● Source document
*****

Lipoxygenases are non-heme iron-containing enzymes that catalyze the oxidation of polyunsaturated fatty acids and esters thereof. They were originally classified based on their substrate specificity for insertion of molecular oxygen into arachidonic acid at carbon positions 5, 12 and 15, but more recently a phylogenetic classification is being used. This separates the mammalian enzymes in four main subtypes, 5-Lipoxygenase, 12/15-Lipoxygenases, platelet 12-Lipoxygenases and epidermis-type lipoxygenases. The 12/15 family of lipoxygenases includes two sub-families with a high degree of sequence homology, the reticulocyte 15-Lipoxygenases (found in rabbit and humans) and the leukocyte
12-Lipoxygenases (found in mouse, pig, rat, and rabbit). This type of lipoxygenase shares more homology to reticulocyte 15-Lipoxygenase and leukocyte 12-Lipoxygenase, than to platelet 12-Lipoxygenases.

*****

● Stored data
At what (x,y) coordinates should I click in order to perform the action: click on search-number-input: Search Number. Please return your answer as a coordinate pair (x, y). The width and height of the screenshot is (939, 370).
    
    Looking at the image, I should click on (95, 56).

*****

● Work instruction
Write out the passage on lipoxygenases word for word, starting with "Lipoxygenases are non-heme" and going on through "to platelet 12-Lipoxygenases.".

● Answer section
Lipoxygenases are non-heme iron-containing enzymes that catalyze the oxidation of polyunsaturated fatty acids and esters thereof. They were originally classified based on their substrate specificity for insertion of molecular oxygen into arachidonic acid at carbon positions 5, 12 and 15, but more recently a phylogenetic classification is being used. This separates the mammalian enzymes in four main subtypes, 5-Lipoxygenase, 12/15-Lipoxygenases, platelet 12-Lipoxygenases and epidermis-type lipoxygenases. The 12/15 family of lipoxygenases includes two sub-families with a high degree of sequence homology, the reticulocyte 15-Lipoxygenases (found in rabbit and humans) and the leukocyte
12-Lipoxygenases (found in mouse, pig, rat, and rabbit). This type of lipoxygenase shares more homology to reticulocyte 15-Lipoxygenase and leukocyte 12-Lipoxygenase, than to platelet 12-Lipoxygenases.